● SHORT EXERCISE
In the entries below, change every "martes" to "miércoles". Reproduce everything else unchanged.

——————————

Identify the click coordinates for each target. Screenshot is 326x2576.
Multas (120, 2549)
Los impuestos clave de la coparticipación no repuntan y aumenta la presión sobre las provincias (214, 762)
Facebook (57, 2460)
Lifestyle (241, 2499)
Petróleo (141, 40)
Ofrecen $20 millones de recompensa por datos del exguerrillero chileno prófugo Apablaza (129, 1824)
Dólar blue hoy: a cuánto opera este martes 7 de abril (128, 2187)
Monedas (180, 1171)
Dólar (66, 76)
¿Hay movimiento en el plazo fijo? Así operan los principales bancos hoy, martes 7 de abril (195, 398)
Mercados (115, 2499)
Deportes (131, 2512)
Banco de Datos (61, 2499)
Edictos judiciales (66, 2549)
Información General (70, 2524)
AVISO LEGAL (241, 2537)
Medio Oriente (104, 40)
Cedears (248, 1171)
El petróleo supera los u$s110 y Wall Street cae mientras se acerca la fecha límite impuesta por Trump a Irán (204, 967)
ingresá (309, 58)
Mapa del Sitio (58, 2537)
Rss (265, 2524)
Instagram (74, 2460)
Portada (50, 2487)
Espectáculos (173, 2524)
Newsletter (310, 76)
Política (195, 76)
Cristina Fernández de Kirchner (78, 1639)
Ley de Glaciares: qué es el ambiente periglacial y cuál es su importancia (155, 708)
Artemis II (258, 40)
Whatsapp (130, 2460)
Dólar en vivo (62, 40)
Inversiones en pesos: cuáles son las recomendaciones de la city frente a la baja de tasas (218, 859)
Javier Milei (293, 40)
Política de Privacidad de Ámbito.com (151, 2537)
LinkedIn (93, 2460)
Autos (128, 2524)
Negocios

——————————

● EXPECTED ANSWER
Identify the click coordinates for each target. Screenshot is 326x2576.
Multas (120, 2549)
Los impuestos clave de la coparticipación no repuntan y aumenta la presión sobre las provincias (214, 762)
Facebook (57, 2460)
Lifestyle (241, 2499)
Petróleo (141, 40)
Ofrecen $20 millones de recompensa por datos del exguerrillero chileno prófugo Apablaza (129, 1824)
Dólar blue hoy: a cuánto opera este miércoles 7 de abril (128, 2187)
Monedas (180, 1171)
Dólar (66, 76)
¿Hay movimiento en el plazo fijo? Así operan los principales bancos hoy, miércoles 7 de abril (195, 398)
Mercados (115, 2499)
Deportes (131, 2512)
Banco de Datos (61, 2499)
Edictos judiciales (66, 2549)
Información General (70, 2524)
AVISO LEGAL (241, 2537)
Medio Oriente (104, 40)
Cedears (248, 1171)
El petróleo supera los u$s110 y Wall Street cae mientras se acerca la fecha límite impuesta por Trump a Irán (204, 967)
ingresá (309, 58)
Mapa del Sitio (58, 2537)
Rss (265, 2524)
Instagram (74, 2460)
Portada (50, 2487)
Espectáculos (173, 2524)
Newsletter (310, 76)
Política (195, 76)
Cristina Fernández de Kirchner (78, 1639)
Ley de Glaciares: qué es el ambiente periglacial y cuál es su importancia (155, 708)
Artemis II (258, 40)
Whatsapp (130, 2460)
Dólar en vivo (62, 40)
Inversiones en pesos: cuáles son las recomendaciones de la city frente a la baja de tasas (218, 859)
Javier Milei (293, 40)
Política de Privacidad de Ámbito.com (151, 2537)
LinkedIn (93, 2460)
Autos (128, 2524)
Negocios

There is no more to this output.